February 25, 2006

Batman, Family, Fatherhood, and Dump Trucks Full Of Cash

Spider-man seems to be a vessel into which critics can project ideologies, like existentialism, or American-style 'liberalism' (which in that particular case, means neo-liberalism, globalisation, in essence, capitalism). Batman, on the other hand, seems to be the focus of oedipal readings.

Oedipus? Really? Have we regressed to Freudian readings, already? Okay…

Philip Orr’s “The Anoedipal Mythos of Batman and Catwoman” (Journal of Popular Culture. 27.4, 1994) never actually explains how it uses the word ‘anoedipal,’ but it’s presumably from Deleuze and Guattari, with whose work I’m not familiar. The bulk of his paper seems to have little to do with the Father (in the Freudian or Freudian-derivative psychoanalytical sense), with killing father figures, or with having sex with mother figures. Clearly, without understanding Deleuze and Guattari, I can’t legitimately criticise this paper (perhaps the ‘anoedipal’ has nothing whatever to do with the ‘oedipal’?), but the paper itself doesn’t seem focused on anything in particular, anyway.

Its choice of source texts is random at best. Tim Burton’s Batman Returns and Frank Miller’s The Dark Knight Returns are certainly linked by a noirish aesthetic and by the ideological implications thereof (even more so than the appearance of the word ‘returns’ in both titles), but Alan Moore’s The Killing Joke and Batman: The Cult seem randomly chosen, cherry-picked even, in order to make a particular point about Batman/Bruce Wayne’s psychology as it pertains to fascist implications of identity, a particular point that is, sadly, extremely unclear. If Orr is aware of the long history of the character, he’s chosen not to reflect that knowledge in this paper.

Then we have Mark Fisher’s “Gothic Oedipus: Subjectivity and Capitalism in Christopher Nolan's Batman Begins” (ImageText. 2.2, 2002), which splits its vision between, on the one hand, oedipal readings of Batman and his Rogue’s Gallery of father figures: the memory of Thomas Wayne; the servant-come-father figure, Alfred Pennyworth; the corporate power of Mr. Earl, Bruce’s own private Claudius; the protective but manipulative Henri Ducard/Ra’s al Ghul; the reluctantly helpful Lt. James Gordon; and Morgan Freeman, reprising his role as everybody’s favourite mystical negro, this time named ‘Lucious Fox .’ On the other hand, the paper addresses the capitalist implications of Bruce Wayne’s fight for, and use of, his vast, vast, mind-bogglingly huge, fill-a-money-bin-and-swim-in-it pile of cash.

It’s absolutely true that the Batman mythos concerns itself with fatherhood and family. Despite Batman’s pretentious brooding and tendency towards acting like a general more than a parent, there’s no denying that he has always surrounded himself with children, building a family (if a dysfunctional one) out of a collection of orphans, himself included. Even the oh-so-dark Miller version of Batman adopts the former members of the Joker gang, as well as his new girl wonder, Robin, in the process raising a family and an army, simultaneously (there’s something about the convergence of domestic and military hierarchies in there, but it’ll have to wait for another time).

* Stated goal a: Reproduce the listing below line for line, leaving out the pictures.
The post on Batman and the listing have no connection to each other.

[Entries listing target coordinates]
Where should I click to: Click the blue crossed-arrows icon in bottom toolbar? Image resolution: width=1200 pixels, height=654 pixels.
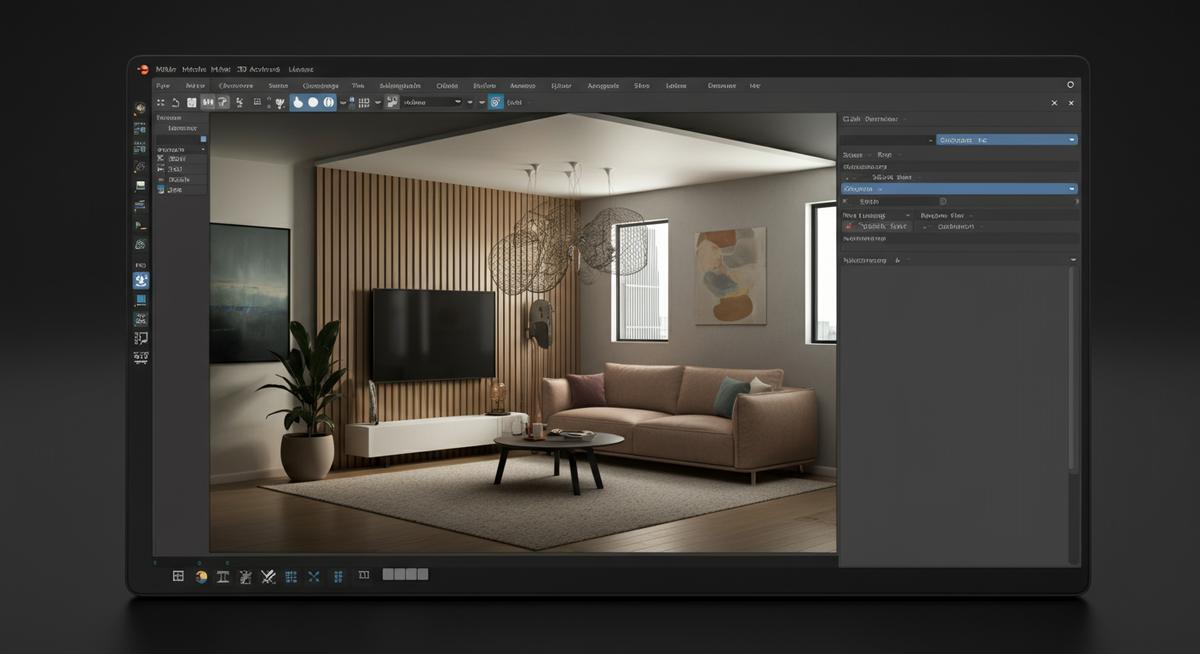pos(314,576)
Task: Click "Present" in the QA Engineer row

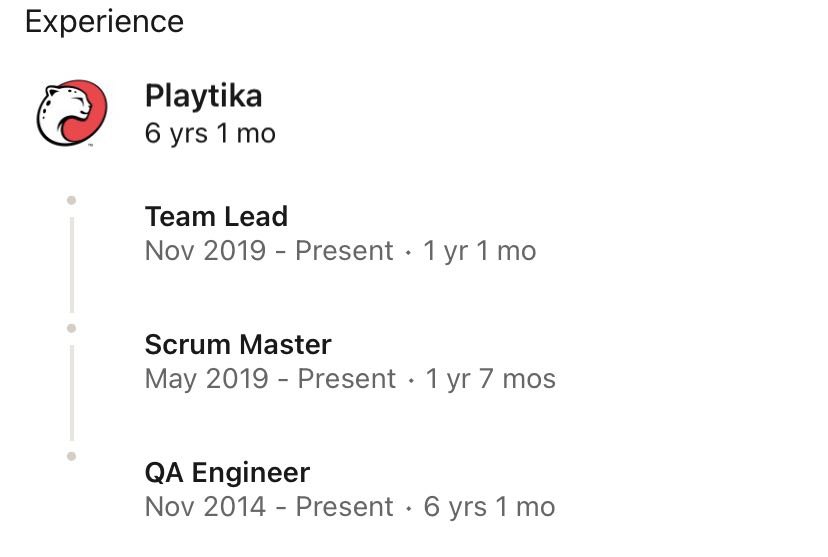Action: click(345, 506)
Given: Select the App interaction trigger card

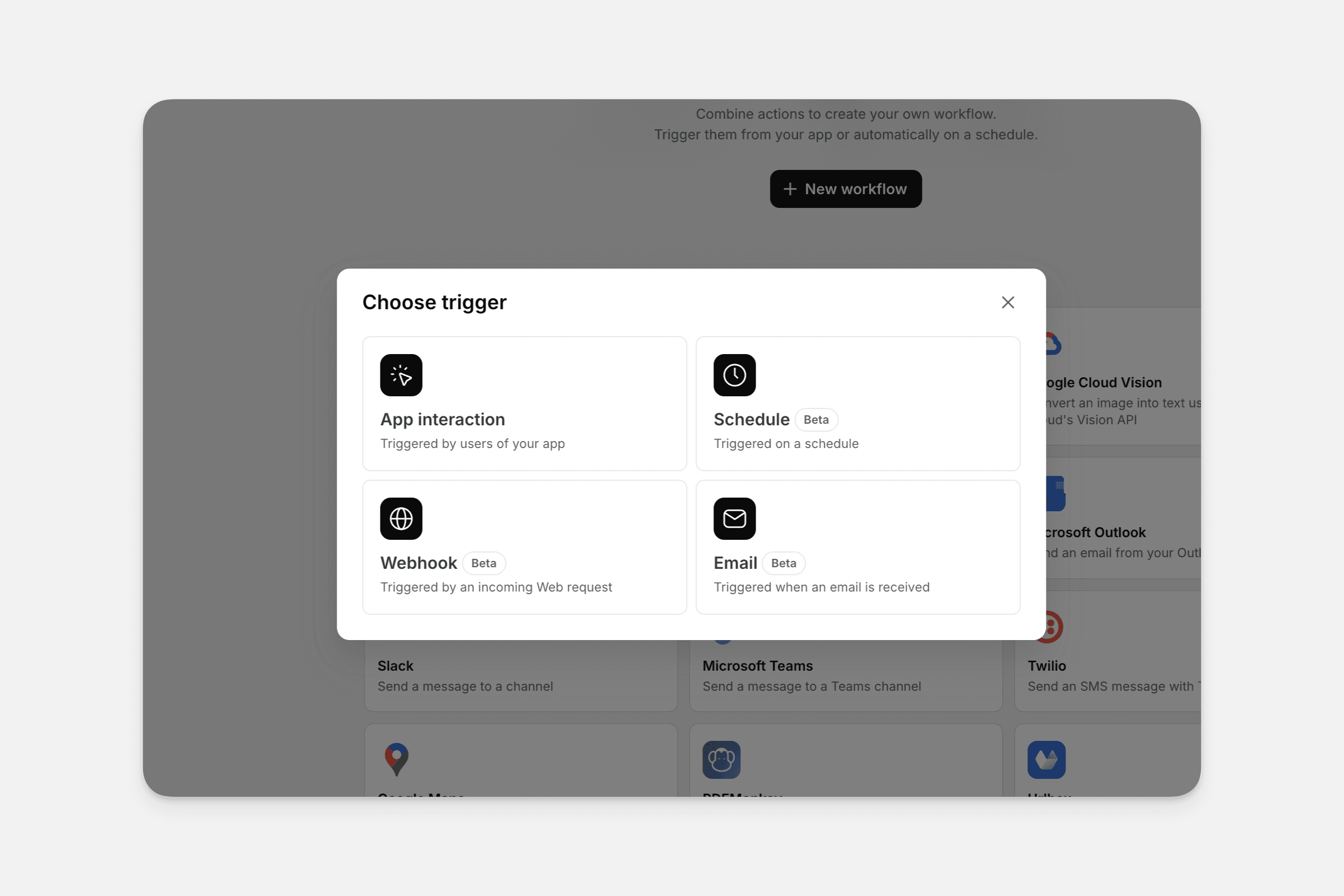Looking at the screenshot, I should [x=524, y=404].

* Stated goal b: In the post on Batman, which journal published Philip Orr's paper "The Anoedipal Mythos of Batman and Catwoman"?

* Reply a:
Where should I click to: Click the blue crossed-arrows icon in bottom toolbar? Image resolution: width=1200 pixels, height=654 pixels.
pos(314,576)
Task: Click "Present" in the QA Engineer row

Action: click(345, 506)
Given: Select the App interaction trigger card

Looking at the screenshot, I should [x=524, y=404].

* Reply b: The Journal of Popular Culture (27.4, 1994).